Now in real life, the causal diagram for a real program would likely be much messier and more like the diagram below (and even this is very simplified).
Using Causal Diagrams as an NTG Tool
In Pearl’s book, structural causal models are mathematical models likely based on large data sets from quasi-experimental observation studies. This allows for the development of coefficients for all variables and, ultimately, a number showing the causal effect of the explanatory variable (treatment) on the outcome. Evaluators just do not have that data available for most energy efficiency programs. However, I think causal diagrams can still be useful in all types of NTG research, even the survey-based approach.
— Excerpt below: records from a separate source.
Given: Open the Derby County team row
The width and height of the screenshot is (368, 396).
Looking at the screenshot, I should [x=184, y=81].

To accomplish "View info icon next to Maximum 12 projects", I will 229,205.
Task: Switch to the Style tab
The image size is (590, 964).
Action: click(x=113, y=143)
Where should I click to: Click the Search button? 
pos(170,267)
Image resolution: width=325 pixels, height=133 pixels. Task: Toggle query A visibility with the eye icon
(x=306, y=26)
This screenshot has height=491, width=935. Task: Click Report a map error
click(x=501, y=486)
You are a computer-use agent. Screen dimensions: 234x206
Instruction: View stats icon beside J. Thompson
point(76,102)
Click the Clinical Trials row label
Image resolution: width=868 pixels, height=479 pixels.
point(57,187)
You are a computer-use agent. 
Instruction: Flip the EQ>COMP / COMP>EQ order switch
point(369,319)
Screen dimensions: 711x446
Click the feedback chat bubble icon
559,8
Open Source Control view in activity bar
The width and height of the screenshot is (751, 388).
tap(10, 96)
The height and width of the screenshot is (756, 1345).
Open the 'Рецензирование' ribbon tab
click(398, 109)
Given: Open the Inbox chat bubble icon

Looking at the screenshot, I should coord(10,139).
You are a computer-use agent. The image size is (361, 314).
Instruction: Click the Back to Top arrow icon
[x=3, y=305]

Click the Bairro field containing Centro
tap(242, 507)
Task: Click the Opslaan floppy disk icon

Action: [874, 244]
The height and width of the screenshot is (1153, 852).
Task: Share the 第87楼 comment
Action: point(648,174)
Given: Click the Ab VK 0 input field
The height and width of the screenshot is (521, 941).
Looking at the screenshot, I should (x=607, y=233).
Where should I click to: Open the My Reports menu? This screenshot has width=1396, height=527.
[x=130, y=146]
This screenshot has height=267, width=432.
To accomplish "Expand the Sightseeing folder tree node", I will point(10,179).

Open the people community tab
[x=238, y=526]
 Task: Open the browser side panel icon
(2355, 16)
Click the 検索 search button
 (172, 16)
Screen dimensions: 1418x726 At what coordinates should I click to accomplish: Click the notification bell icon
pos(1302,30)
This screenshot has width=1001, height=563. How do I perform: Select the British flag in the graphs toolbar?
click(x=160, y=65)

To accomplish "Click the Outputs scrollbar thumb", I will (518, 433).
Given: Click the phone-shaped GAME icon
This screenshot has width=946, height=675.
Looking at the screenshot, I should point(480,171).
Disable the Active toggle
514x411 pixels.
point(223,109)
Similar to how program theory/logic models provide value in describing how a program is supposed to work, causal diagrams require reflection on why a program works. As Pearl says “unlike correlation, causal analysis requires the user to make a subjective commitment. She must draw a causal diagram that reflects her qualitative belief – or, better yet, the consensus belief of researchers in her field of expertise – about the topology of the causal processes at work.”
Another benefit of causal diagrams is once we understand the variables at play in a participant’s decision to install a measure, we can then research which is most important. In the example above, we see that the program causes the installation through an incentive and technical assistance. But which of these direct effects is more important? Are there indirect effects not included in this model that are also important? Only by making a “subjective commitment” to a causal model can we start asking these questions to improve the program.
 Note that these approaches are complex and by boiling them down to a few paragraphs I made some gross generalizations and left a lot out. Please don’t call the data science police.
 Such as “based on this database of one million chess games, this move is associated with a higher percentage of wins than that move” or “based on the fact that you listened to Lake Street Dive and Sammy Rae & the Friends, you might like Busty and the Bass.”
 Note that arrows only show that there is a relationship – it may be positive or negative.
 This is a simplified example. In real life, many programs have other ways beyond incentives to influence the adoption of energy efficiencies, such as technical resources and assistance.